_TO DO_:
Treat the line containing "You are a computer-use agent. 600x487 pixels." as the last one, and return every line exactly from the first line of the material below up to it.

_DATA FOR THIS TASK_:
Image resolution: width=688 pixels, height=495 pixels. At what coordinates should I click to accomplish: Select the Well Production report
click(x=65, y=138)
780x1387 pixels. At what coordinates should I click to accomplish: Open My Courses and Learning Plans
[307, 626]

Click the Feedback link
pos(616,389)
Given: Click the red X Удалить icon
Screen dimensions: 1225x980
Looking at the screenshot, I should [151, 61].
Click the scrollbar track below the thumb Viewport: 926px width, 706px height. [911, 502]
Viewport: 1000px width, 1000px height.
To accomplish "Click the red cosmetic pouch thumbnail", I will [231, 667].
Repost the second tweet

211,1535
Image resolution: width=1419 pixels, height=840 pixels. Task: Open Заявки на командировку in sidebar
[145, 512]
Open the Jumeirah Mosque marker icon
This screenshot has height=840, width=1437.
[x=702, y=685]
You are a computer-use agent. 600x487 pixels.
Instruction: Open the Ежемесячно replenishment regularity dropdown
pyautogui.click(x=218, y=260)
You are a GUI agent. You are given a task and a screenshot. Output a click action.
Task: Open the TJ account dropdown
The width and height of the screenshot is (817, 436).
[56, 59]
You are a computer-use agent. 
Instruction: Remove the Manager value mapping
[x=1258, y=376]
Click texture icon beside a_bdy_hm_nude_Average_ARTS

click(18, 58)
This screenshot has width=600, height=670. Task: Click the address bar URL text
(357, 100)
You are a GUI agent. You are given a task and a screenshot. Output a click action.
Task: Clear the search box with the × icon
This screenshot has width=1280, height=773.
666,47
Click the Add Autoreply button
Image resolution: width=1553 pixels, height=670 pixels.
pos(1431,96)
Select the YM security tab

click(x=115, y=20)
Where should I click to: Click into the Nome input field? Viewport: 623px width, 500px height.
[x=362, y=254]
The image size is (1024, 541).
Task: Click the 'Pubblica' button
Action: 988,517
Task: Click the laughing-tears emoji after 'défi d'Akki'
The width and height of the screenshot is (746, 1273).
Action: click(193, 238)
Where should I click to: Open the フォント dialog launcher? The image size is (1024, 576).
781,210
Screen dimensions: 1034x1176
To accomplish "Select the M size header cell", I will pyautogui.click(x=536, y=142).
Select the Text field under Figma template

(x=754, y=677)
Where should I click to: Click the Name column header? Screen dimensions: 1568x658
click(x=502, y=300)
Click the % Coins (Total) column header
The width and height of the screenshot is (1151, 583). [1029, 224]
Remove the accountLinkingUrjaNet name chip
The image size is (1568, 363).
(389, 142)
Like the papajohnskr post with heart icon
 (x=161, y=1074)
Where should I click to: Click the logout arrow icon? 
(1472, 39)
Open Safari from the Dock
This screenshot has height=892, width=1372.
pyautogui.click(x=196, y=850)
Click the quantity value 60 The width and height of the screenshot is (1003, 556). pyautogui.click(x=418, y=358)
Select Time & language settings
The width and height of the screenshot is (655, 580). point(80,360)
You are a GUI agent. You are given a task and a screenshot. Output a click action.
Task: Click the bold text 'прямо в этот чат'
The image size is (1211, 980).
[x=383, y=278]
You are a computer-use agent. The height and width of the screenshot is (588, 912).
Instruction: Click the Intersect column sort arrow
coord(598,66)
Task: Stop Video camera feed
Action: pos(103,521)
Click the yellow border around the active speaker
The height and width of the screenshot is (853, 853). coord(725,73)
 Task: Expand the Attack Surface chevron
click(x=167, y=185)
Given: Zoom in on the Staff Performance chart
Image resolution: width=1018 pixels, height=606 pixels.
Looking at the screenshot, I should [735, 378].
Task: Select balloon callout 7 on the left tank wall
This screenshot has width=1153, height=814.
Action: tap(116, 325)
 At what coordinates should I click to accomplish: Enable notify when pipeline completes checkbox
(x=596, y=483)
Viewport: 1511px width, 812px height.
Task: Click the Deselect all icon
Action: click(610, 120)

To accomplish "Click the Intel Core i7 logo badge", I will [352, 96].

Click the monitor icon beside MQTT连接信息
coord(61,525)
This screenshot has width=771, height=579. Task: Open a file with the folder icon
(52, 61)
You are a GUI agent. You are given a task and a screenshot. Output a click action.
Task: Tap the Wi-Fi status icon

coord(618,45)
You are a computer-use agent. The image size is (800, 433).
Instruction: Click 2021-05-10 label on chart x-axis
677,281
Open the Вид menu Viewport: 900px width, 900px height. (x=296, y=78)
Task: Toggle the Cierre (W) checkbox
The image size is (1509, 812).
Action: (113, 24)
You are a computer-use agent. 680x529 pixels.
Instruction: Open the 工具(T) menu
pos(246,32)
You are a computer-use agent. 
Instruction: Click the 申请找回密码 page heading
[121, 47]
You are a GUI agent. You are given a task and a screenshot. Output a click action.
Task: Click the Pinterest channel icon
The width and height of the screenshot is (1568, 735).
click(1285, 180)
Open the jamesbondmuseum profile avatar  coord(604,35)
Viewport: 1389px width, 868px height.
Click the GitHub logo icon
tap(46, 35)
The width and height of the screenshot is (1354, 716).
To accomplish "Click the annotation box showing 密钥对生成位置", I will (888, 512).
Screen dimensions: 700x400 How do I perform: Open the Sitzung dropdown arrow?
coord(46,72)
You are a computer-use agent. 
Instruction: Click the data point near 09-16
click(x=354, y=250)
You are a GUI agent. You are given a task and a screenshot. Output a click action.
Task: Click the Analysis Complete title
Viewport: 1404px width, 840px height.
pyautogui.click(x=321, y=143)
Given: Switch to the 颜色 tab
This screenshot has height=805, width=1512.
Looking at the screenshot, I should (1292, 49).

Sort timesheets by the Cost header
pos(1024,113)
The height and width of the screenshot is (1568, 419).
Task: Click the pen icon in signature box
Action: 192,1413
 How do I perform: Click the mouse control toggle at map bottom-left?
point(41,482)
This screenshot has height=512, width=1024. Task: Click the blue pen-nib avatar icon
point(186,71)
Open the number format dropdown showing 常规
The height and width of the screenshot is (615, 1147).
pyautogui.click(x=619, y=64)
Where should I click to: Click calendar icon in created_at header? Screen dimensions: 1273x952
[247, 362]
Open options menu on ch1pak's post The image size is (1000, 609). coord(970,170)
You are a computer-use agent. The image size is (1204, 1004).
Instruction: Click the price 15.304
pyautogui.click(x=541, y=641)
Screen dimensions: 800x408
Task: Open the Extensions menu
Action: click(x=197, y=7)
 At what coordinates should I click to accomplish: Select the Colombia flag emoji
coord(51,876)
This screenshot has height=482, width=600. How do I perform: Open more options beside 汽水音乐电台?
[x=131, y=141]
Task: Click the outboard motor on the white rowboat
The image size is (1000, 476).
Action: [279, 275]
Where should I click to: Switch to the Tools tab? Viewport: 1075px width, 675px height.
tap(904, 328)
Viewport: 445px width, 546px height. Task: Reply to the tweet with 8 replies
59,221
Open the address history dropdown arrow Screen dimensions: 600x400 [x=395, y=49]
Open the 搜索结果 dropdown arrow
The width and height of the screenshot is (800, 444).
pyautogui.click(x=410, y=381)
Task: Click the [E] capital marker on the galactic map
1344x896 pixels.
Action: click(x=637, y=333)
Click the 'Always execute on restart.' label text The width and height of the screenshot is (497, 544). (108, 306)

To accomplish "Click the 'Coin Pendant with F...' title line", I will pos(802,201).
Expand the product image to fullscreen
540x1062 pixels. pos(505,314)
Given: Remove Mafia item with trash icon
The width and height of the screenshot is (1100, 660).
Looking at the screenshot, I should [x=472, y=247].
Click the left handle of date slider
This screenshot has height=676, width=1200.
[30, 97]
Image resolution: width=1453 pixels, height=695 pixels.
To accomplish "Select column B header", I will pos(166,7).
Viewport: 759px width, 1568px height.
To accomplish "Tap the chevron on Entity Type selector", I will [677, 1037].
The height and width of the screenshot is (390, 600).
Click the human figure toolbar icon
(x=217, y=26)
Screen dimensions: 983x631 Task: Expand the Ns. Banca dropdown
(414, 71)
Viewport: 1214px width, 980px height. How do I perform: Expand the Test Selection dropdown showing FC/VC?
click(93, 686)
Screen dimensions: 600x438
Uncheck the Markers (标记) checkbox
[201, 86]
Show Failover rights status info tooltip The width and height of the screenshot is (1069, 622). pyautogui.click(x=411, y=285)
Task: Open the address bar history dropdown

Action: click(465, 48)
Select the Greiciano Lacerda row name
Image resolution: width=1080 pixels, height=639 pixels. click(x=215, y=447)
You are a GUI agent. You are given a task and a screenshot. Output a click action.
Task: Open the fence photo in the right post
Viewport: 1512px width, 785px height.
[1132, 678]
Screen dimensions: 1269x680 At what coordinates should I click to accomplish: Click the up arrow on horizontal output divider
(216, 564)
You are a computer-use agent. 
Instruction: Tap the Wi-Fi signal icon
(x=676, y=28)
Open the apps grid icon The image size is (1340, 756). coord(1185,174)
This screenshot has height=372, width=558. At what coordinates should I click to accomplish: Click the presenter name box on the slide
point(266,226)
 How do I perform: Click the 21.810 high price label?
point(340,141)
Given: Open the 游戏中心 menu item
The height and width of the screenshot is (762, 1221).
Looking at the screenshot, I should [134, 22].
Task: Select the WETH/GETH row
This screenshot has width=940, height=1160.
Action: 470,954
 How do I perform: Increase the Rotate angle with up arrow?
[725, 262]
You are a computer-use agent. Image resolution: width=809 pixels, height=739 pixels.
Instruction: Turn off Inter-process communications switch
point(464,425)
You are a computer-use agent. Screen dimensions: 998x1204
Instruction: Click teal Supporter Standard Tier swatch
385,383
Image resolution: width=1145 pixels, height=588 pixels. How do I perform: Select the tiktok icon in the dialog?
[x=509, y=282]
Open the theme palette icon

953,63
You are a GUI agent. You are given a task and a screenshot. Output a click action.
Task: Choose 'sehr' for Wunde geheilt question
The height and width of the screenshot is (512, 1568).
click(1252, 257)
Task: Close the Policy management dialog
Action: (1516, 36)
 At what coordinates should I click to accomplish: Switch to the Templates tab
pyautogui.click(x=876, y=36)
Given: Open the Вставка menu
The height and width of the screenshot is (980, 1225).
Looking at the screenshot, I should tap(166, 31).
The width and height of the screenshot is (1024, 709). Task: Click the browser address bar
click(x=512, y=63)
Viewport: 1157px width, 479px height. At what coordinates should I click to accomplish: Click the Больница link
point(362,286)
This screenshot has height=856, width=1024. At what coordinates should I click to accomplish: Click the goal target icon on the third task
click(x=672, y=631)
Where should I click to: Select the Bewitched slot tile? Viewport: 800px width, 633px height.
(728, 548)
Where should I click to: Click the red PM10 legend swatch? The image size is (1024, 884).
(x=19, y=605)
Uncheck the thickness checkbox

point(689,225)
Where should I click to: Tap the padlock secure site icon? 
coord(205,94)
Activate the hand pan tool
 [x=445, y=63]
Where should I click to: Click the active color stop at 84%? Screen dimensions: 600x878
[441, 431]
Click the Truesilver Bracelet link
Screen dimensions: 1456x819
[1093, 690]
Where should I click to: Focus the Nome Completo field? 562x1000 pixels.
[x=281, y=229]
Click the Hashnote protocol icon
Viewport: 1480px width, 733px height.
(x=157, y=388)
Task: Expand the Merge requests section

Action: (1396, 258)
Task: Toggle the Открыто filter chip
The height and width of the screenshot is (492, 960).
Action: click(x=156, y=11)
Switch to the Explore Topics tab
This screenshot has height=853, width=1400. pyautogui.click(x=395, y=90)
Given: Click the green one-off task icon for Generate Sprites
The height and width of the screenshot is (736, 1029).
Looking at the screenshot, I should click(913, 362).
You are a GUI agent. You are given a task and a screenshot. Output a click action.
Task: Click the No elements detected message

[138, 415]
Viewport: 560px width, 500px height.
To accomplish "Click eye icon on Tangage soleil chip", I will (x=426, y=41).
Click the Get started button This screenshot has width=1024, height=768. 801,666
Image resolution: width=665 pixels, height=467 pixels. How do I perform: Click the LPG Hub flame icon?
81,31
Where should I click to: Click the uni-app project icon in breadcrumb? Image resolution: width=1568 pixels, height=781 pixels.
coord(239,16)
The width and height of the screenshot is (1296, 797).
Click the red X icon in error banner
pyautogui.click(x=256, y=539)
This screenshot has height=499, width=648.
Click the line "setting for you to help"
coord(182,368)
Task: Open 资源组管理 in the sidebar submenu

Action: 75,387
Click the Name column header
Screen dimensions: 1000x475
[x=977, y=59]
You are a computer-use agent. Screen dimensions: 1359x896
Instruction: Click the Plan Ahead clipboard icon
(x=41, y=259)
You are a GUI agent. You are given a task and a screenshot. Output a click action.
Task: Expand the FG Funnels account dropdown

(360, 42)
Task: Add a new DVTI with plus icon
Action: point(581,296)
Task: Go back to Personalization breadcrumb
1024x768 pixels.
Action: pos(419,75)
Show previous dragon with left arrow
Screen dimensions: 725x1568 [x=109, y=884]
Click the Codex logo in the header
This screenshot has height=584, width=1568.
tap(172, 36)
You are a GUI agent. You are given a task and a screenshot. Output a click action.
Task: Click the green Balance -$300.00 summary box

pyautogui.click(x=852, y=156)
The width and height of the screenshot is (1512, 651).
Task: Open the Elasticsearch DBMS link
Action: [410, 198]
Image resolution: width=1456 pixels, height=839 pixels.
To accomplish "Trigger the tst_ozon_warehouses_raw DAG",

_EXPECTED OUTPUT_:
Image resolution: width=688 pixels, height=495 pixels. At what coordinates should I click to accomplish: Select the Well Production report
click(x=65, y=138)
780x1387 pixels. At what coordinates should I click to accomplish: Open My Courses and Learning Plans
[307, 626]

Click the Feedback link
pos(616,389)
Given: Click the red X Удалить icon
Screen dimensions: 1225x980
Looking at the screenshot, I should [151, 61].
Click the scrollbar track below the thumb Viewport: 926px width, 706px height. [911, 502]
Viewport: 1000px width, 1000px height.
To accomplish "Click the red cosmetic pouch thumbnail", I will [231, 667].
Repost the second tweet

211,1535
Image resolution: width=1419 pixels, height=840 pixels. Task: Open Заявки на командировку in sidebar
[145, 512]
Open the Jumeirah Mosque marker icon
This screenshot has height=840, width=1437.
[x=702, y=685]
You are a computer-use agent. 600x487 pixels.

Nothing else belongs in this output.